→ **REQUIRED TASK**
Could you rewrite only the items from the line holding "Screen dimensions: 1572x1111" through the line holding "[x=18, y=69]", inclusive, with "three-line" substituted for "hamburger" and nothing else changed?

→ **DATA ROWS**
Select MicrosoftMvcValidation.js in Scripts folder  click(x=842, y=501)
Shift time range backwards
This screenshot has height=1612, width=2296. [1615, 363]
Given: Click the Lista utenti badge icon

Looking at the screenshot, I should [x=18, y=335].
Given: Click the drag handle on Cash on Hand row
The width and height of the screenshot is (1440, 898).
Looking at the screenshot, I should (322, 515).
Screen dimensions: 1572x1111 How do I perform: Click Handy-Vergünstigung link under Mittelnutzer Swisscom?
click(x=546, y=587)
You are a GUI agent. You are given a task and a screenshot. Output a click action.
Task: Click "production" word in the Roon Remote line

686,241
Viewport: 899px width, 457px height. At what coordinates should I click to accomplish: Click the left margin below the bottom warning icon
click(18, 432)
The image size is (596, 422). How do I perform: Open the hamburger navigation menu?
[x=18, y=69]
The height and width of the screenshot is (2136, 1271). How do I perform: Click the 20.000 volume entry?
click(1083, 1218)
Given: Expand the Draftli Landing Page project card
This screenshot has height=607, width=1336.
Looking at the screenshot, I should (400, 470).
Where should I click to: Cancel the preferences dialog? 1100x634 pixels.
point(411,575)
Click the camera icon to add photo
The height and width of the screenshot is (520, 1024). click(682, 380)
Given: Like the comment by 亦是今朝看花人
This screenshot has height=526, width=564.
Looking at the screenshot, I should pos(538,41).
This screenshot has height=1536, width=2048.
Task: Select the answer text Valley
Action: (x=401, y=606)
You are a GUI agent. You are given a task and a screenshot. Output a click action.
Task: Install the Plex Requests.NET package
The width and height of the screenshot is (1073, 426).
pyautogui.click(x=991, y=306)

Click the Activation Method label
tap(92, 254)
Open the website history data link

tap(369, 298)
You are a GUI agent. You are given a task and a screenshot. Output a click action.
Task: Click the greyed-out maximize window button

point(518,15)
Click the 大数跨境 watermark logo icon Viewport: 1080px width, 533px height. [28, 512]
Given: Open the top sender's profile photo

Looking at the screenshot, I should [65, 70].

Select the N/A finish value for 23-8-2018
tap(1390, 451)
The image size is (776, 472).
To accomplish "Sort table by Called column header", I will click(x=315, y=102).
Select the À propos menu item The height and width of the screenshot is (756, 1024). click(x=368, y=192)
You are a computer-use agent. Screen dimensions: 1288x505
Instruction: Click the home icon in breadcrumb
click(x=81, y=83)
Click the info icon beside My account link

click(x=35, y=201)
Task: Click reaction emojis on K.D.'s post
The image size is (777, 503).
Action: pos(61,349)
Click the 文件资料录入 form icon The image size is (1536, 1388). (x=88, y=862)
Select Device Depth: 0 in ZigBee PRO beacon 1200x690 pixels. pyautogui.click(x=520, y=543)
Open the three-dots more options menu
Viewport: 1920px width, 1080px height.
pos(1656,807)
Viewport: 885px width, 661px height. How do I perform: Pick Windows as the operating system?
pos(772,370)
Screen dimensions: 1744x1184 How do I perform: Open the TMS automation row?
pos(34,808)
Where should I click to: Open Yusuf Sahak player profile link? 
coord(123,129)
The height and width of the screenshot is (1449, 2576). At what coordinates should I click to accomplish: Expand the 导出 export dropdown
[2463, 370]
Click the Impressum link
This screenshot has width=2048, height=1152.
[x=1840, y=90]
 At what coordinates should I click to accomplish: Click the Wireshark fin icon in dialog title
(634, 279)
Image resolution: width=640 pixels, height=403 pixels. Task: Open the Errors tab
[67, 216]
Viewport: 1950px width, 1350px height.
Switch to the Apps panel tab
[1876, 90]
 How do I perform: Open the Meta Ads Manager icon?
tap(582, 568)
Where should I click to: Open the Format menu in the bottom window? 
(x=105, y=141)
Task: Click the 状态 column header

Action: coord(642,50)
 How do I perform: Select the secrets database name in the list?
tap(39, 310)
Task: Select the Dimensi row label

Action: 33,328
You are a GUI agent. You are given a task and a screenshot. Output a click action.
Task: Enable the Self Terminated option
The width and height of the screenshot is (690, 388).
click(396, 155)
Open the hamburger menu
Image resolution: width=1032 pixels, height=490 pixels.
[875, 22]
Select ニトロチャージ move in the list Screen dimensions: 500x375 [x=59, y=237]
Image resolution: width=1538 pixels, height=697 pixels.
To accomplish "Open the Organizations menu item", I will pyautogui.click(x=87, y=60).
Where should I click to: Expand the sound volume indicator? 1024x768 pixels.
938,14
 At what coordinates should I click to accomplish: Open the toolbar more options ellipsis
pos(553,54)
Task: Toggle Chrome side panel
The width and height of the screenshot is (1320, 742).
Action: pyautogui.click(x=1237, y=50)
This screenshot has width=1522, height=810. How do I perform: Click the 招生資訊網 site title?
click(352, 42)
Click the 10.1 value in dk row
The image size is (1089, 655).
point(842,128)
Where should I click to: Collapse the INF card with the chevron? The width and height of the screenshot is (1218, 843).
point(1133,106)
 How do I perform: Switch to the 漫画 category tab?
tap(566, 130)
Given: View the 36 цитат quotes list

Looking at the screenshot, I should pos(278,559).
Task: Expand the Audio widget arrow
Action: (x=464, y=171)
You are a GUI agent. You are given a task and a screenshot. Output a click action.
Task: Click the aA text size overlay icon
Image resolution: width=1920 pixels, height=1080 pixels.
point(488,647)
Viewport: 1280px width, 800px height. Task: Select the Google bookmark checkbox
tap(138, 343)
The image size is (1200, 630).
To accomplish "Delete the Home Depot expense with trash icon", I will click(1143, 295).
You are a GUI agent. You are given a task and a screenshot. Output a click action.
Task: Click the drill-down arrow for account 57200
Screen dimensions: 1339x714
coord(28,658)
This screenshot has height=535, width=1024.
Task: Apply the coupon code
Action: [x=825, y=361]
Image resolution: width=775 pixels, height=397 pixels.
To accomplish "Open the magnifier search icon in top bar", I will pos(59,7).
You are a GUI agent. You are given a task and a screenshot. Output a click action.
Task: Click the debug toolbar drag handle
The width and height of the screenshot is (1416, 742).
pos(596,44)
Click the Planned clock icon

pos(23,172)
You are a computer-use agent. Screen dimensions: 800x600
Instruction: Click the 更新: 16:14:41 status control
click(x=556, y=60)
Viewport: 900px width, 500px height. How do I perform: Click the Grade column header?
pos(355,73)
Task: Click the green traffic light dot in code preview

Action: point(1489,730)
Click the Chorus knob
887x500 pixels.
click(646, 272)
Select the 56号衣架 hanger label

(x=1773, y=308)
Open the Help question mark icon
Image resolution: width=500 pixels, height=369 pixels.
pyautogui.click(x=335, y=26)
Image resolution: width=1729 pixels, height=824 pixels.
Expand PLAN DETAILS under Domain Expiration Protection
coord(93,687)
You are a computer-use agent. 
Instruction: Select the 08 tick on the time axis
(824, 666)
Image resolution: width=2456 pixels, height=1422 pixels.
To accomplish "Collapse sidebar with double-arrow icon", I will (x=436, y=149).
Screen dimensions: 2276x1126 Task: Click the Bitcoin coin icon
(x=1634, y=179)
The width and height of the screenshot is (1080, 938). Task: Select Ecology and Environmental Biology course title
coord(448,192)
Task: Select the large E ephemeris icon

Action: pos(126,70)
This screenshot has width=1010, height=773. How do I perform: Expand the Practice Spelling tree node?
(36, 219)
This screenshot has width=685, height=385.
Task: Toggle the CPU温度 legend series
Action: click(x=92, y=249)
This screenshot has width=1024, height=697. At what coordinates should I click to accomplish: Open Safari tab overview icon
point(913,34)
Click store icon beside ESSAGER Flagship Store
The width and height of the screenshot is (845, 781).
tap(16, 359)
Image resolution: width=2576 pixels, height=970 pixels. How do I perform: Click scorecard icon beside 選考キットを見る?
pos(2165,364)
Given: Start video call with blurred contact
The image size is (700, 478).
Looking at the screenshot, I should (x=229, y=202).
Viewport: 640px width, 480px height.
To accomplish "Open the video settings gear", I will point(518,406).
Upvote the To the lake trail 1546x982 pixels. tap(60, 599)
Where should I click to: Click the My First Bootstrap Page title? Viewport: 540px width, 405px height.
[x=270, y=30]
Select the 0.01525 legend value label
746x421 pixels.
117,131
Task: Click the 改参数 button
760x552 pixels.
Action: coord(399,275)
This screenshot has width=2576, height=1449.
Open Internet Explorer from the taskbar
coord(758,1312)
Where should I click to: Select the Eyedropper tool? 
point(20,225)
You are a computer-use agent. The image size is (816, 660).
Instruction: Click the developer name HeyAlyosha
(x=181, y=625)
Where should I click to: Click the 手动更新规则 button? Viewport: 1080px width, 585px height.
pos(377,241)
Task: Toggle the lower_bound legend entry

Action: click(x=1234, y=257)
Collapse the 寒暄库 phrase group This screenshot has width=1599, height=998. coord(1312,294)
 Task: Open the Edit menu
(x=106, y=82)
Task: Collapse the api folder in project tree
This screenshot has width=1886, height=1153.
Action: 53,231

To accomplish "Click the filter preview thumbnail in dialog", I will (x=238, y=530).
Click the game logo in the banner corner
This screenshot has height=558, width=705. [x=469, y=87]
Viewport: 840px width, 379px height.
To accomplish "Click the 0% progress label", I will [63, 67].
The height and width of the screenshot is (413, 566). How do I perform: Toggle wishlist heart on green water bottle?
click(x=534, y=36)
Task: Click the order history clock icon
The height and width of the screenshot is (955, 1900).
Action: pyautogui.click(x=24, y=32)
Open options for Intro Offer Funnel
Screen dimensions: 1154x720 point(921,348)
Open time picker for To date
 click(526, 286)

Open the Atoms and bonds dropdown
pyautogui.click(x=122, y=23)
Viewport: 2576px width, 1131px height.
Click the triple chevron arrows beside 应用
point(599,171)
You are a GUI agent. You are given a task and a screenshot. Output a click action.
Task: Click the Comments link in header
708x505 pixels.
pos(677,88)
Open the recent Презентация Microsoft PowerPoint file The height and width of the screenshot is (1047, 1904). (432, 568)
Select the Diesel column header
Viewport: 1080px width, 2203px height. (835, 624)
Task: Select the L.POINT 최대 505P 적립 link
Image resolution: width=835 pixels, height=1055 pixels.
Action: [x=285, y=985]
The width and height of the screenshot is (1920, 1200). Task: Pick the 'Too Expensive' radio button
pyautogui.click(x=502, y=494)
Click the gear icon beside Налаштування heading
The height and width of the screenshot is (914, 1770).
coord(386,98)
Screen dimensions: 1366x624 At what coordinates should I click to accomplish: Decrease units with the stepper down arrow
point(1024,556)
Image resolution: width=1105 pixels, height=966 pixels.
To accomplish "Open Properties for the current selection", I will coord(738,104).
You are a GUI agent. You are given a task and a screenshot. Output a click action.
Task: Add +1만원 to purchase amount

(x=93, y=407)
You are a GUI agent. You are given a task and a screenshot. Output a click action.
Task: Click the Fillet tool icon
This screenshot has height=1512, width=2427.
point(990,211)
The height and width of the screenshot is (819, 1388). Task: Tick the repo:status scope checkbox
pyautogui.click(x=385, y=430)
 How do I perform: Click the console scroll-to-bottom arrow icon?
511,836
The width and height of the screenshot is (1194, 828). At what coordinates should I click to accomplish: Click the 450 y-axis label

→ **COMPLETED TASK**
Screen dimensions: 1572x1111 How do I perform: Click Handy-Vergünstigung link under Mittelnutzer Swisscom?
click(x=546, y=587)
You are a GUI agent. You are given a task and a screenshot. Output a click action.
Task: Click "production" word in the Roon Remote line

686,241
Viewport: 899px width, 457px height. At what coordinates should I click to accomplish: Click the left margin below the bottom warning icon
click(18, 432)
The image size is (596, 422). How do I perform: Open the three-line navigation menu?
[x=18, y=69]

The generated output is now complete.